Retrograde, Transneuronal Spread of Pseudorabies Virus in Defined Neuronal Circuitry of the Rat Brain Is Facilitated by gE Mutations That Reduce Virulence

Low-power photomicrographs illustrate the progression of infection in the caudal brainstem 60, 72, and 96 h following injection of strains of PRV. Negative images, where viral immunoreactivity is revealed as a white signal on a dark background, are shown. PRV-Becker (PRV-Be), a wild-type strain of PRV, infects a large number of neurons in the DVC (DMV, NTS, and AP) 60 h postinoculation, but only scattered neurons are infected in the ventrolateral portion of the medulla. Animals infected by this virus did not survive beyond 67 h in this study. Photomicrographs in other rows illustrate the patterns of infection produced by PRV-91, PRV-25, PRV-26, and PRV-Bartha (PRV-Ba). PRV-Ba, an attenuated vaccine strain harboring a number of deletions and mutations, produces the most-extensive infection at all postinoculation intervals. PRV-25, PRV-26, and PRV-91 infect a subset of the circuitry infected by PRV-Ba, but they still produce extensive retrograde infections. RF, reticular formation.

The extents of retrograde transsynaptic infection of the forebrain produced by injection of PRV mutants into the wall of the stomach are illustrated. Low-power, negative images, where circumscribed areas of viral immunoreactivity are revealed as a white signal on a dark background, are shown. Vertical columns illustrate selected coronal-plane sections obtained at the levels of B (right column) and C (left column) illustrated in Fig. 1. Horizontal rows illustrate the pattern of infection produced by PRV-25, PRV-26, PRV-91, and PRV-Bartha (PRV-Ba) 96 h following stomach inoculation. Animals injected with PRV-Becker did not survive that long and could not be analyzed. The most-extensive infection is produced by PRV-Ba. The other mutants infect a subset of the neurons infected by PRV-Ba. IC, insular cortex.

High-power photomicrographs illustrate the extents of infection in primary neurons of the DMV and synaptically connected second-order neurons of the NTS 60 h after inoculation of the stomach with different strains of PRV. Positive images, where viral immunoreactivity in individual neurons is detected as a black signal on a light background, are shown. The most-extensive infection is observed in animals infected with PRV-Becker (Be), which also produces the most-pronounced neuropathology, indicated by extensive cytopathic effect. PRV-Bartha (Ba) also infects a large number of DMV and NTS neurons at this time after inoculation, but both the extent of infection and the degree of cytopathology are reduced relative to those produced by PRV-Becker. PRV-25, PRV-26, and PRV-91 infect a subset of the neurons infected by PRV-Ba. The schematic diagram in the lower right corner illustrates the organization of synaptic connections through which this circuitry is infected. CC, corpus callosum; XII, 12th cranial nerve. Calibration bar = 100 mm.

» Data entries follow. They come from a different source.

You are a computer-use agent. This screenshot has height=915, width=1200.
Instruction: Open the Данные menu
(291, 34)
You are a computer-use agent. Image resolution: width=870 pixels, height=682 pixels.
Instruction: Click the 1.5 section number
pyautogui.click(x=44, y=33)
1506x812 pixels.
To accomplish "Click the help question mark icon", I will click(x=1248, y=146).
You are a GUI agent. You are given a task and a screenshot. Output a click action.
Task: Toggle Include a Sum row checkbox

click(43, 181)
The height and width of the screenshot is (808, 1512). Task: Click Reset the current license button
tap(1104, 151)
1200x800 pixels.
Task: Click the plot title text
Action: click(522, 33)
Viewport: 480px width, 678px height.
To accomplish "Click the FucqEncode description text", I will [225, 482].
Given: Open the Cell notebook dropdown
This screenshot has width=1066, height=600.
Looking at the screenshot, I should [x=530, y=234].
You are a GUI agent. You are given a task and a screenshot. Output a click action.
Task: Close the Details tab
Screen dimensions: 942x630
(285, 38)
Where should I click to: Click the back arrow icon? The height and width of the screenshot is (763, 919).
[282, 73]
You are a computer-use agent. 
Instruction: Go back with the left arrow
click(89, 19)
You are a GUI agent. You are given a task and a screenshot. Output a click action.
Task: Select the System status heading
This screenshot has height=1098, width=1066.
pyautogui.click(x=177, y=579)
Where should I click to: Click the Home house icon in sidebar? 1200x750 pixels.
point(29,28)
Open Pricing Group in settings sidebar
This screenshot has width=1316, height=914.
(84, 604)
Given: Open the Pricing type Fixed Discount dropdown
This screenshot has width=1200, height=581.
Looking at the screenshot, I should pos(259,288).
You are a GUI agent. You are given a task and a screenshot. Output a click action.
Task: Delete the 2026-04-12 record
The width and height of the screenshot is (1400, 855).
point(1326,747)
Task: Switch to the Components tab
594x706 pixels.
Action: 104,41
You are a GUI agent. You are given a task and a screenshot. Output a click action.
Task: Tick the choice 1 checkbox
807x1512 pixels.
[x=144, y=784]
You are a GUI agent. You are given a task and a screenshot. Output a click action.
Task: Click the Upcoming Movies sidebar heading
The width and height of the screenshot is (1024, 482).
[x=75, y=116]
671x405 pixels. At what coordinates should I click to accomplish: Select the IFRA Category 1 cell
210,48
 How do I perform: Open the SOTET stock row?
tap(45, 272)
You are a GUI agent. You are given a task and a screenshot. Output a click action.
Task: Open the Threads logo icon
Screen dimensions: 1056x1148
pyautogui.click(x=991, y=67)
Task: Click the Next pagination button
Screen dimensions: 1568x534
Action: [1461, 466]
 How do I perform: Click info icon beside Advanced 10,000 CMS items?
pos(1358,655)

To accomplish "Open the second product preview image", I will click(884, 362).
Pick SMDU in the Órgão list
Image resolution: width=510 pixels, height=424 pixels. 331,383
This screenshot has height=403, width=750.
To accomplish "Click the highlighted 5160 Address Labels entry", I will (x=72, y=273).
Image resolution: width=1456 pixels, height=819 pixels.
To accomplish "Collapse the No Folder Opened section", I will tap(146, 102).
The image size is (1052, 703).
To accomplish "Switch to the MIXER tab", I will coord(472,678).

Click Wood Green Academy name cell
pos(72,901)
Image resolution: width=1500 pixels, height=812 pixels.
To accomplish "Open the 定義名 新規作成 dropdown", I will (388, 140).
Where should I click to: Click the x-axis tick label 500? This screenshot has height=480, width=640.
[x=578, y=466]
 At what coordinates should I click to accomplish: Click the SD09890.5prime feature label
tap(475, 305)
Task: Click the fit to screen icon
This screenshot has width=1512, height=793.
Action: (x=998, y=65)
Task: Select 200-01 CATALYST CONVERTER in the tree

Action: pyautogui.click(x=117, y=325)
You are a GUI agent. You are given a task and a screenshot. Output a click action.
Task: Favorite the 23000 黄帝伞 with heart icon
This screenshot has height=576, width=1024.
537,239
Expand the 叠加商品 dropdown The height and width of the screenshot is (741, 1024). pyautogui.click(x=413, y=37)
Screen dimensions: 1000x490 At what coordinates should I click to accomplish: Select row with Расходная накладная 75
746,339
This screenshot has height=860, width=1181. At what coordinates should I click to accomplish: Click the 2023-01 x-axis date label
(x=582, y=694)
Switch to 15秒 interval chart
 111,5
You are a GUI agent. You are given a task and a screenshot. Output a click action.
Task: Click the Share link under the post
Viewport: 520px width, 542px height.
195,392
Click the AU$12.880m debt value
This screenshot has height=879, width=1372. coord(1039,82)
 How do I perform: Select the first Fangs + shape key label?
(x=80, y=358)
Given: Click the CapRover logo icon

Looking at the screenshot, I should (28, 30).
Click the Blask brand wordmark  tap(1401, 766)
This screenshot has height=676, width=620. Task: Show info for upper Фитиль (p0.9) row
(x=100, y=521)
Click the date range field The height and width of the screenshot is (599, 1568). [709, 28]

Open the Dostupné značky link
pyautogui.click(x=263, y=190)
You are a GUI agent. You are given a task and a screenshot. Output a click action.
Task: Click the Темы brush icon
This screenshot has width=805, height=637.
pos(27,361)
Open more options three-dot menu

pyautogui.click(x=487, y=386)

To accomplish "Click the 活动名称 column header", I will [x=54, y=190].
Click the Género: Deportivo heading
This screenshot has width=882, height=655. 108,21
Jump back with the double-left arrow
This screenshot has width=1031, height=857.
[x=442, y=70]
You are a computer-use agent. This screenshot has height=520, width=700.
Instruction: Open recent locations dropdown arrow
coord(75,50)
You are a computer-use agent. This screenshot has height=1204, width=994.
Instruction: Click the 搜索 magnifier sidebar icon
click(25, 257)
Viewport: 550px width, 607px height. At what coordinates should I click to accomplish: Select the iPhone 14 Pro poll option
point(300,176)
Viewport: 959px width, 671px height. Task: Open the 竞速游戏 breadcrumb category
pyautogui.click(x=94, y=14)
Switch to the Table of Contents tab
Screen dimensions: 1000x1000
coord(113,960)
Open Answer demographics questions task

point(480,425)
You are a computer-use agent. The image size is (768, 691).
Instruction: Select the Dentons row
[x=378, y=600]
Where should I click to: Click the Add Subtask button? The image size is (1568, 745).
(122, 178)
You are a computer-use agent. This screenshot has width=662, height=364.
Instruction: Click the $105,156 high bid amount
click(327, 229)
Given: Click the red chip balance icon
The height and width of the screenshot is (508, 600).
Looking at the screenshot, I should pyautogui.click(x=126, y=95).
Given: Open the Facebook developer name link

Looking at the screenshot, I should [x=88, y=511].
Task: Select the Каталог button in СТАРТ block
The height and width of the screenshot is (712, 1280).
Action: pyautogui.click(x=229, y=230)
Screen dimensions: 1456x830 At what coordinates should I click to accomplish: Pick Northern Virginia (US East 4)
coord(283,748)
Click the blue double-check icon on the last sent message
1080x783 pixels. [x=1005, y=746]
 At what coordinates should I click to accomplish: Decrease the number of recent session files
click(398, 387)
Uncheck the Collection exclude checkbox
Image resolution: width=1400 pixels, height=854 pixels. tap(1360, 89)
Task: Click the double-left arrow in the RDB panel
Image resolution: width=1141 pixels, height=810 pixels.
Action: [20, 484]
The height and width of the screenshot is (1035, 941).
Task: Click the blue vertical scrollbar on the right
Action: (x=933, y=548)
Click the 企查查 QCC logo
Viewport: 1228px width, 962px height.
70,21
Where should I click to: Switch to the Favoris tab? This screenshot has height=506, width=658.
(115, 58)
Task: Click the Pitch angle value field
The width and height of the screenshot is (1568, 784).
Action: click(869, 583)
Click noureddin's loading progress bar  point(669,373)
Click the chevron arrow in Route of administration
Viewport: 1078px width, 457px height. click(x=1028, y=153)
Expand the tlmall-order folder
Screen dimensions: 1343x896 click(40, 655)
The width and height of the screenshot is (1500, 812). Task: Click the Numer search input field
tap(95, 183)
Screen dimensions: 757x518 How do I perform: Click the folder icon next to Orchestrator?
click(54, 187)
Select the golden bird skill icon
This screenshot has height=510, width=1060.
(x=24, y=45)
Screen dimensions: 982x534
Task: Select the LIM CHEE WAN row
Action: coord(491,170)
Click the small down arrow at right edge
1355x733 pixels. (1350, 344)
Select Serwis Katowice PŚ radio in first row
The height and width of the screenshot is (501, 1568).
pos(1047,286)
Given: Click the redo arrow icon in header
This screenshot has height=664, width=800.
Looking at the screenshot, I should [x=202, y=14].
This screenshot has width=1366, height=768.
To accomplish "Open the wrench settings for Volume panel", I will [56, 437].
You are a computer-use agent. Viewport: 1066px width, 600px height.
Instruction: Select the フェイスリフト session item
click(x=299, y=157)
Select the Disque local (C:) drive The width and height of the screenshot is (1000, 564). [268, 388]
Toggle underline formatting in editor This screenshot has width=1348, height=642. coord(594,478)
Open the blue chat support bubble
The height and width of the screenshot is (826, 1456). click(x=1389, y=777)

The distributions of infected neurons in the PVN observed 60 h following inoculation of the stomach with PRV-Becker (Be), PRV-91, PRV-25, PRV-26, and PRV-Bartha (Ba) are illustrated. Positive images, where viral immunoreactivity in individual neurons is detected as a black signal on a light background, are shown. PRV-Ba produces the most-extensive infection of neurons in the medial parvicellular subdivision of the PVN (mpPVN) that give rise to descending projections to autonomic cell groups in the brain stem (DMV) and spinal cord (IML). The schematic diagram in the lower right panel illustrates the subdivisions of this hypothalamic nucleus that is synaptically connected to the DMC in the brain stem. Other strains of virus produce a more restricted pattern of infection. Calibration bar = 200 mm. dpPVN, dorsal parvicellular subdivision of the PVN (dpPVN).

The distributions of infected neurons in the PVN observed 72 h following inoculation of the stomach with PRV-91, PRV-25, PRV-26, and PRV-Bartha (Ba) are illustrated. Positive images, where viral immunoreactivity in individual neurons is detected as a black signal on a light background, are shown. Animals infected with PRV-Becker (Be) did not survive beyond 67 h in this study and could not be analyzed at this time after infection. All of the mutants infect a substantial number of neurons in the medial parvicellular subdivision of the PVN (mpPVN) as well as scattered neurons in the dorsal parvicellular subdivision (dpPVN). Both of these cell groups give rise to descending projections to autonomic nuclei in the brain stem and spinal cord. The schematic diagram illustrates the subdivisions of this hypothalamic nucleus. Calibration bar = 200 mm.